Information supplied: Begin
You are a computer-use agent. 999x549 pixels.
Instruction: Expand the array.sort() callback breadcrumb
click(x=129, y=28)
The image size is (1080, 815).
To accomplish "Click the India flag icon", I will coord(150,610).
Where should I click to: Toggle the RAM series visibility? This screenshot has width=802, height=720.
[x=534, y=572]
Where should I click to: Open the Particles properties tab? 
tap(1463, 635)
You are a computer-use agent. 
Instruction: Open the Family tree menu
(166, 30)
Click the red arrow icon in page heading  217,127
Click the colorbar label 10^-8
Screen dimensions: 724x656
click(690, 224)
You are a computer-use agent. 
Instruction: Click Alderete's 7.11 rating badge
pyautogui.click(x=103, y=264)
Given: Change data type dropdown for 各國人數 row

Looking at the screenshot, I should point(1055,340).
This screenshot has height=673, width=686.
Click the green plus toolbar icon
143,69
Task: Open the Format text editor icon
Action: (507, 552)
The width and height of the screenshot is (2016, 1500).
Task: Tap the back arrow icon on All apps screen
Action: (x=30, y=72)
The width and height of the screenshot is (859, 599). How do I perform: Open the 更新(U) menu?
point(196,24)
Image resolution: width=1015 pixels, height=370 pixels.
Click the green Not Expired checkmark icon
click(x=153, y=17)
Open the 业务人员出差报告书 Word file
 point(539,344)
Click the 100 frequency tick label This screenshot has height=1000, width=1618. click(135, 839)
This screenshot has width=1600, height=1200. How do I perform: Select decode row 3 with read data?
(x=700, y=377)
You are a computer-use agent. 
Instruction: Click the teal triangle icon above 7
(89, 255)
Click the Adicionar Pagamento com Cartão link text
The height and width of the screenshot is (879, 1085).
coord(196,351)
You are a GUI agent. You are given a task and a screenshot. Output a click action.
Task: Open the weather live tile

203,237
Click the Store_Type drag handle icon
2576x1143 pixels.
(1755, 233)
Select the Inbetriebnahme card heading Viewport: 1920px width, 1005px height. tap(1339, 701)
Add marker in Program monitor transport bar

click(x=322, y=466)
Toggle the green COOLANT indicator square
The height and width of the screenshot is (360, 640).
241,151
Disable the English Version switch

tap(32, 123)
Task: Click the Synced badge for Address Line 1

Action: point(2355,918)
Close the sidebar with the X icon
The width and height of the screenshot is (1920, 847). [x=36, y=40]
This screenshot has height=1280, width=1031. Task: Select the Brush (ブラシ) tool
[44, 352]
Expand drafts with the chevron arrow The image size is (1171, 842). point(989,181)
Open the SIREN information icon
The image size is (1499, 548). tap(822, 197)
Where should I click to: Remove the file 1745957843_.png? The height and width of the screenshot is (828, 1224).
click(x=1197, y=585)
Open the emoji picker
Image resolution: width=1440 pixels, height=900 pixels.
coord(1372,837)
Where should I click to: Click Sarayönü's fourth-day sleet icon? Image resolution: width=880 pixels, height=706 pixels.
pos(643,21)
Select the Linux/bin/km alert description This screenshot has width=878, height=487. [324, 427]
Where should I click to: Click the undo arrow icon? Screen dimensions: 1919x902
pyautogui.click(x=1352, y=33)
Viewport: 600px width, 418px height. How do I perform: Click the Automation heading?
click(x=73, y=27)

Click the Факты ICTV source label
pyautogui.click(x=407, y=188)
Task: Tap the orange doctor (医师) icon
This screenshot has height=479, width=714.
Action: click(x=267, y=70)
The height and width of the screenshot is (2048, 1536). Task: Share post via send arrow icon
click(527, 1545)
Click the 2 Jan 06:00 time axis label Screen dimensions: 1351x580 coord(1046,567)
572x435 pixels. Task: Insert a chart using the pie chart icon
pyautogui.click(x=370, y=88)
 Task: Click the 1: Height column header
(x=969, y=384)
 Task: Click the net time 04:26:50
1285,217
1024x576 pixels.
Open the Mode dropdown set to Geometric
Information supplied: End
Work task => From the first line to the last, reproduce the data above exactly.

Finished task =>
You are a computer-use agent. 999x549 pixels.
Instruction: Expand the array.sort() callback breadcrumb
click(x=129, y=28)
The image size is (1080, 815).
To accomplish "Click the India flag icon", I will coord(150,610).
Where should I click to: Toggle the RAM series visibility? This screenshot has width=802, height=720.
[x=534, y=572]
Where should I click to: Open the Particles properties tab? 
tap(1463, 635)
You are a computer-use agent. 
Instruction: Open the Family tree menu
(166, 30)
Click the red arrow icon in page heading  217,127
Click the colorbar label 10^-8
Screen dimensions: 724x656
click(690, 224)
You are a computer-use agent. 
Instruction: Click Alderete's 7.11 rating badge
pyautogui.click(x=103, y=264)
Given: Change data type dropdown for 各國人數 row

Looking at the screenshot, I should point(1055,340).
This screenshot has height=673, width=686.
Click the green plus toolbar icon
143,69
Task: Open the Format text editor icon
Action: (507, 552)
The width and height of the screenshot is (2016, 1500).
Task: Tap the back arrow icon on All apps screen
Action: (x=30, y=72)
The width and height of the screenshot is (859, 599). How do I perform: Open the 更新(U) menu?
point(196,24)
Image resolution: width=1015 pixels, height=370 pixels.
Click the green Not Expired checkmark icon
click(x=153, y=17)
Open the 业务人员出差报告书 Word file
 point(539,344)
Click the 100 frequency tick label This screenshot has height=1000, width=1618. click(135, 839)
This screenshot has width=1600, height=1200. How do I perform: Select decode row 3 with read data?
(x=700, y=377)
You are a computer-use agent. 
Instruction: Click the teal triangle icon above 7
(89, 255)
Click the Adicionar Pagamento com Cartão link text
The height and width of the screenshot is (879, 1085).
coord(196,351)
You are a GUI agent. You are given a task and a screenshot. Output a click action.
Task: Open the weather live tile

203,237
Click the Store_Type drag handle icon
2576x1143 pixels.
(1755, 233)
Select the Inbetriebnahme card heading Viewport: 1920px width, 1005px height. tap(1339, 701)
Add marker in Program monitor transport bar

click(x=322, y=466)
Toggle the green COOLANT indicator square
The height and width of the screenshot is (360, 640).
241,151
Disable the English Version switch

tap(32, 123)
Task: Click the Synced badge for Address Line 1

Action: point(2355,918)
Close the sidebar with the X icon
The width and height of the screenshot is (1920, 847). [x=36, y=40]
This screenshot has height=1280, width=1031. Task: Select the Brush (ブラシ) tool
[44, 352]
Expand drafts with the chevron arrow The image size is (1171, 842). point(989,181)
Open the SIREN information icon
The image size is (1499, 548). tap(822, 197)
Where should I click to: Remove the file 1745957843_.png? The height and width of the screenshot is (828, 1224).
click(x=1197, y=585)
Open the emoji picker
Image resolution: width=1440 pixels, height=900 pixels.
coord(1372,837)
Where should I click to: Click Sarayönü's fourth-day sleet icon? Image resolution: width=880 pixels, height=706 pixels.
pos(643,21)
Select the Linux/bin/km alert description This screenshot has width=878, height=487. [324, 427]
Where should I click to: Click the undo arrow icon? Screen dimensions: 1919x902
pyautogui.click(x=1352, y=33)
Viewport: 600px width, 418px height. How do I perform: Click the Automation heading?
click(x=73, y=27)

Click the Факты ICTV source label
pyautogui.click(x=407, y=188)
Task: Tap the orange doctor (医师) icon
This screenshot has height=479, width=714.
Action: click(x=267, y=70)
The height and width of the screenshot is (2048, 1536). Task: Share post via send arrow icon
click(527, 1545)
Click the 2 Jan 06:00 time axis label Screen dimensions: 1351x580 coord(1046,567)
572x435 pixels. Task: Insert a chart using the pie chart icon
pyautogui.click(x=370, y=88)
 Task: Click the 1: Height column header
(x=969, y=384)
 Task: Click the net time 04:26:50
1285,217
1024x576 pixels.
Open the Mode dropdown set to Geometric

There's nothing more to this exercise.